Round 1

Reviewer 1 Report

This research focuses on image-based concrete surface crack pattern recognition utilizing a Deep Convolutional Neural Network (DCNN) and Encoder-decoder module for semantic segmentation 18 and classification tasks, thereby lightening the inspectors' workload. It requires major revision, Specific opinions are as follows:

1. The author should pay attention to some words and grammar problems in the article. This is very important to improve the readability of the article.

2.” 2.3 Machine vision methods.” It is recommended to list the advantages and disadvantages of various methods.

3. Pixel attitude of Figure 1, 2, 4, 10, 11, it is recommended to optimize the picture.

4. The data in Table 5 lacks units.

5. Data source, data classification, characteristics of training data, and characteristics of validation data need to be clearly explained.

6. The paper analyzes the concrete crack, but does not explain its characteristics, such as crack width, length and other parameters.

7. The method proposed in the article is somewhat confused. Three deep-learning models, 331 Xception_41, Xception_65 and Xception_71, Is this the innovation of the article?

8. The conclusion and abstract were lack of summary, please simplify.

9. The literature in the introduction lacks summary, and the content of each article is too long. When the abbreviation first appears, the full name shall be added. Included the abstract of the paper. For example: “DCNN” et.al.

Author Response

Thank you very much for your review and constructive suggestions with regard to our manuscript "Autonomous concrete crack semantic segmentation using a deep fully convolutional encoder-decoder network in bridge inspection" (buildings-2007944). Those comments are all valuable and helpful for revising and improving our paper. We have modified the paper accordingly, which we hope to meet with approval. The corrections in the paper and responses to all reviewers' comments are as follows.

Reviewer 1

Authors' reply:

We appreciate the reviewer's constructive and valuable comments on the manuscript. We will reply to the comments and revise the manuscript in detail one by one.

Point 1:

The author should pay attention to the article's words and grammar problems. This is very important to improve the readability of the article.

Authors' reply:

Thanks for the comment. After addressing the main review comments, we edited and went through the language proofreading and updated this paper's language and presentation.

Point 2:

"2.3 Machine vision methods." It is recommended to list the advantages and disadvantages of various methods.

Authors' reply:

Thanks for the comment. The advantages and disadvantages of various methods in the machine vision methods section have been added to table 1 in section 2.3. the contents are also condensed accordingly.

Point 3:

Pixel attitude of Figures 1, 2, 4, 10, and 11, it is recommended to optimize the picture.

Authors' reply:

Thanks for the comment. To improve the image, the following steps were taken:1. The quality and presentation of figure 2, figure 4 and figure 10 is improved by adjusting their size and resolution.2. The size of figure 1 and figure 11 is adjusted to the optimization.

Point 4:

The data in Table 5 lacks units.

Authors' reply:

Thanks for the comment.Table 5 is updated by adding the "%" thank you for pointing this out.

Point 5:

Data source, data classification, characteristics of training data, and characteristics of validation data need to be clearly explained.

[Rows of pointing data]
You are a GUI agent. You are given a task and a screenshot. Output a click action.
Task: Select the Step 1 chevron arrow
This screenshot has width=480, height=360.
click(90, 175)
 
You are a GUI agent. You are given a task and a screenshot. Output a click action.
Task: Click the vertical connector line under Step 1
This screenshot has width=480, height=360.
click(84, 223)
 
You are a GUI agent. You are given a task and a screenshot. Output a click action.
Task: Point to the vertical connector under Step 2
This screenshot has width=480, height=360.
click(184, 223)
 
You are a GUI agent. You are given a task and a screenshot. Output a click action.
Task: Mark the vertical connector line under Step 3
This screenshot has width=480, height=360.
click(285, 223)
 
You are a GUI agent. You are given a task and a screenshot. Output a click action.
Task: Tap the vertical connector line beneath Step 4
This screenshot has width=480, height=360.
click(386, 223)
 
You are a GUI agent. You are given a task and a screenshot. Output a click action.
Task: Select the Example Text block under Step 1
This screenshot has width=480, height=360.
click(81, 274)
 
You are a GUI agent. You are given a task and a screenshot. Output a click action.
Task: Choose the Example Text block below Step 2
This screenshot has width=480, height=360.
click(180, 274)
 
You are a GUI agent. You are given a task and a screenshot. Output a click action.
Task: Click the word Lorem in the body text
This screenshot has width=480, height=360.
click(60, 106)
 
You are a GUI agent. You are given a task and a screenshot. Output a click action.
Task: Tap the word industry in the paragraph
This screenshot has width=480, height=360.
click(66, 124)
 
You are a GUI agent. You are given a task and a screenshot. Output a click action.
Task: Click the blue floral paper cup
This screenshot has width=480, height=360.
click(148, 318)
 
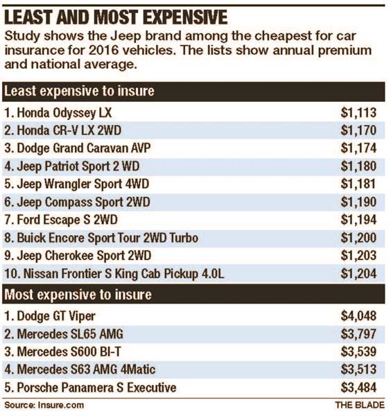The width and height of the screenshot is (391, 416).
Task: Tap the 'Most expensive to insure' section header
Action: coord(78,294)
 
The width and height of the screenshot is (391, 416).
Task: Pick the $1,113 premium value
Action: coord(358,112)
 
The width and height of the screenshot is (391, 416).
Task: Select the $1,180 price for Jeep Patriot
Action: coord(358,166)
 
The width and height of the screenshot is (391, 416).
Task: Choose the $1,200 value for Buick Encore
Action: coord(358,238)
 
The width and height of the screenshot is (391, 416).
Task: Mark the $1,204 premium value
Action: coord(358,274)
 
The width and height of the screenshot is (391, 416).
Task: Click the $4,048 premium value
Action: coord(358,315)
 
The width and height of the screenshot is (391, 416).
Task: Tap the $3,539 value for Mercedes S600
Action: coord(358,351)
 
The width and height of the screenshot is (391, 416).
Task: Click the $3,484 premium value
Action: coord(358,387)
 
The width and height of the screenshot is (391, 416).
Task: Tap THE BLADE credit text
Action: coord(358,404)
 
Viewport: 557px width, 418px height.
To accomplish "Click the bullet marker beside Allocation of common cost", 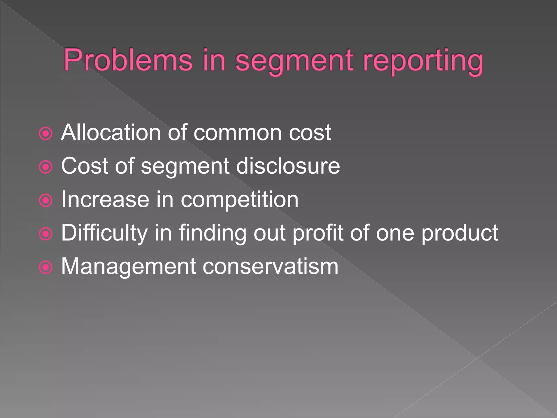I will coord(46,134).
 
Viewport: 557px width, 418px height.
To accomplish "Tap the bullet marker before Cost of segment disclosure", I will coord(46,167).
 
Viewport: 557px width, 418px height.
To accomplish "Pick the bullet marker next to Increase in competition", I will coord(46,201).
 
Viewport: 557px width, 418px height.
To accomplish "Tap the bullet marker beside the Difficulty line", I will coord(46,234).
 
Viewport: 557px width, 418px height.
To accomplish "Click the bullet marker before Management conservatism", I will coord(46,267).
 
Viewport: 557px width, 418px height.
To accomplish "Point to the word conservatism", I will coord(270,266).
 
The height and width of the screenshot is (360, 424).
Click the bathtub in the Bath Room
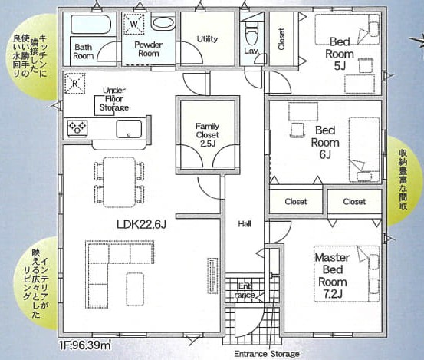pos(90,25)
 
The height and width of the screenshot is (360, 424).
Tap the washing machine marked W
pos(134,24)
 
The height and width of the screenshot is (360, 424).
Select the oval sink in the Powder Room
pos(163,23)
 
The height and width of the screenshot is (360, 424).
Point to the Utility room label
pos(207,39)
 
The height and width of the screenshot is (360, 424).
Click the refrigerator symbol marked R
pos(75,84)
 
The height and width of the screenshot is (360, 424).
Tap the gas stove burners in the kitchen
pos(77,127)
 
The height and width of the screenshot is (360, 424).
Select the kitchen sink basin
pos(129,129)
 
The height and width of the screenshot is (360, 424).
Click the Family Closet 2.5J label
pos(208,134)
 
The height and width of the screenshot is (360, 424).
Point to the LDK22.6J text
pos(141,224)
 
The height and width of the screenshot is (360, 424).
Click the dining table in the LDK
pos(120,182)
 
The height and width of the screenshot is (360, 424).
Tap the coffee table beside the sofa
pos(135,289)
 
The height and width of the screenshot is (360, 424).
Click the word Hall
pos(245,224)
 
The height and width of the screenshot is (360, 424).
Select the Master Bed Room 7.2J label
pos(333,276)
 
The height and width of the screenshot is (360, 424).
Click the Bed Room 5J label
pos(340,54)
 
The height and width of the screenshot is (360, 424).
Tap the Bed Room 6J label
pos(325,142)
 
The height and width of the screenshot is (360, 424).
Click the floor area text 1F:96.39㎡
pos(84,345)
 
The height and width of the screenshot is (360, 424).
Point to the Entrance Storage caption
pos(267,354)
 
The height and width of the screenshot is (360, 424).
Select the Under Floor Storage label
pos(114,99)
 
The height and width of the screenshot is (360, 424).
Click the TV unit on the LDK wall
pos(212,276)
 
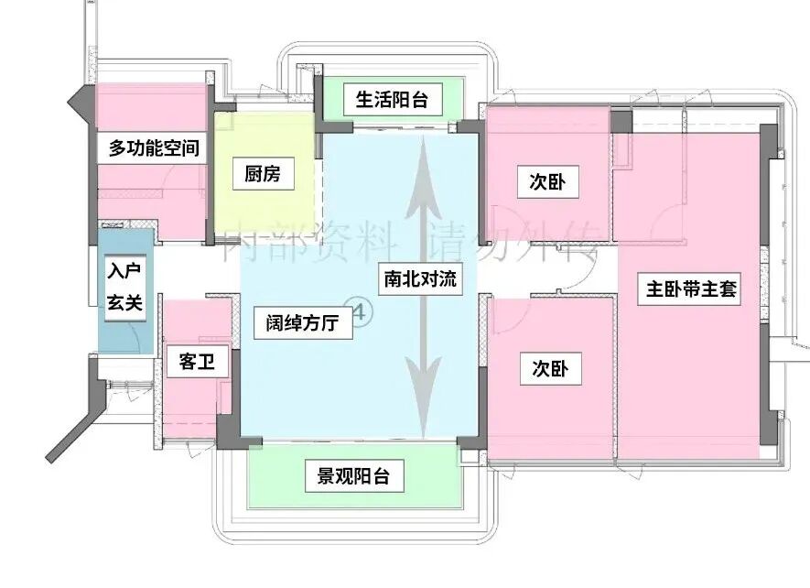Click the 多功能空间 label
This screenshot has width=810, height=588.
(x=154, y=147)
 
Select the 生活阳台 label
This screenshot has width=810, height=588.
(x=392, y=99)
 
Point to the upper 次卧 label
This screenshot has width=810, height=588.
(x=547, y=182)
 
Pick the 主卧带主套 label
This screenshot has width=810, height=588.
(x=693, y=290)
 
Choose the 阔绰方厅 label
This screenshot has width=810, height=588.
(x=303, y=321)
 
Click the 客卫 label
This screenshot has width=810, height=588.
(x=197, y=362)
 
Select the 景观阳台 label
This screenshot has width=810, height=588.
(x=353, y=476)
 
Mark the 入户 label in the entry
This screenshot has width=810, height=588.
(x=124, y=272)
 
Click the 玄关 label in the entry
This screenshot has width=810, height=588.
(x=124, y=302)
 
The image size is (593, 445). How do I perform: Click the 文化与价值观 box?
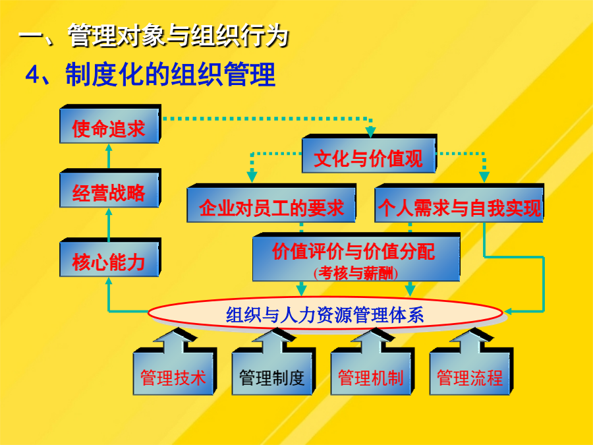[x=369, y=154]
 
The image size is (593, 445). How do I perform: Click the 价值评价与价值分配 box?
[x=356, y=257]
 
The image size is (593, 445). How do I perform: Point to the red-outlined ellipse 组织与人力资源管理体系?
[x=325, y=313]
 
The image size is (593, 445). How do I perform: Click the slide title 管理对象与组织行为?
[x=179, y=36]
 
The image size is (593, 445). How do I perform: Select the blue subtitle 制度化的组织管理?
[x=170, y=74]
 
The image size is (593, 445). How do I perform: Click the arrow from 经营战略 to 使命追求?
[x=109, y=156]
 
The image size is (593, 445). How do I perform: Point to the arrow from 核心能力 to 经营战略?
[x=109, y=225]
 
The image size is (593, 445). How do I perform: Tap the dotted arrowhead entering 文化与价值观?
[x=370, y=132]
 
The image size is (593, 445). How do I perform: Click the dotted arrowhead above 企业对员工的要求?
[x=252, y=177]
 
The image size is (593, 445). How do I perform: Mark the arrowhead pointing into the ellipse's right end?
[x=507, y=311]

__REQUIRED ACTIONS__:
**a)** In the concrete crack review, which figures did the authors improve by adjusting their size and resolution?
**b)** Pick up the concrete crack review from where it stops and continue it.

__EXPECTED ANSWERS__:
**a)** Figure 2, figure 4 and figure 10.

**b)**
Authors' reply:

Thanks for the comment. We add more content in section 4.1 regarding the information relating to the data source, classification and data characteristics as follows: "224×224 pixels from 6069 crack images collected from bridges by a Phantom 4 Pro's CMOS cameras by Xu et al. (2019) [36] and 2) 227 × 227 pixels from 40,000 crack images collected at a stock of campus building of Middle East University by Özgenel (2019) [47] are used for training testing and validation." And"For validation, the dataset includes 100 crack images and 50 background images. Therefore, there are two classifications: crack and background."

Point 6:

The paper analyzes the concrete crack but does not explain its characteristics, such as crack width, length and other parameters

Authors' reply:

Thanks for this kind suggestion/comment. To answer your questions, the research goal is to achieve better crack pixel recognition at the current stage; therefore, the current focus mainly focuses on the basic status of the crack pattern. The other parameters can be extracted with information measured by software; however, the current focus is on the particular range of concrete cracks from the perspectives of semantic segmentation from the image, the future research will address this point.

Point 7:

The method proposed in the article is somewhat confusing. Three deep-learning models, 331 Xception_41, Xception_65 and Xception_71, Is this the innovation of the article?

Authors' reply:

Thank you for this comment. To answer the questions, we would say this is part of the innovation for this paper. In this paper, we widely selected a range of advanced open-source modules for semantic segmentation, seeking the optimized combination and methods and finally finding the best matching network. The data experiment tests these three Xception models to find the most compatible combination. We find this research method is innovative, suitable for the application, and can be used for practice.

Point 8:

The conclusion and abstract lack of summary, please simplify.

Authors' reply:

Thank you for the comment. More contents are added to the abstract and the conclusion section to enlighten the summary of the innovation and contribution of the paper. The abstract is now re-written as follows:"The structure health inspection is the way to ensure that structures stay in optimum condition. Traditional inspection work has many disadvantages in dealing with the large workload despite using remote image-capturing devices. This research focuses on image-based concrete crack pattern recognition utilizing a Deep Convolutional Neural Network (DCNN) and Encoder-decoder module for semantic segmentation and classification tasks, thereby lightening the inspectors' workload. To achieve this, a series of contrast experiments have been implemented. The results show that the proposed deep-learning network has competitive semantic segmentation accuracy (91.62%) and is over-performed compared with other crack detection studies. This proposed advanced DCNN is split into multiple modules, including Atrous Convolution (AS), Atrous Spatial Pyramid Pooling (ASPP), modified Encoder-decoder module and Depthwise Separable Convolution (DSC). The advancement is that those modules are well-selected for this task and modified based on their characteristics and functions, exploiting their superiority into full play to achieve robust and accurate detection globally. This application improved the overall performance of detection and can be implemented in industrial practices." In conclusion, add: "The proposed method exploits each module's superiority in characteristics and functionality and innovatively optimizes the results by integrating different networks. Therefore, this method shows satisfactory performance in terms of efficiency and accuracy."

Point 9:

The literature in the introduction lacks summary, and the content of each article is too long. When the abbreviation first appears, the full name shall be added. Included the abstract of the paper. For example: "DCNN" et.al.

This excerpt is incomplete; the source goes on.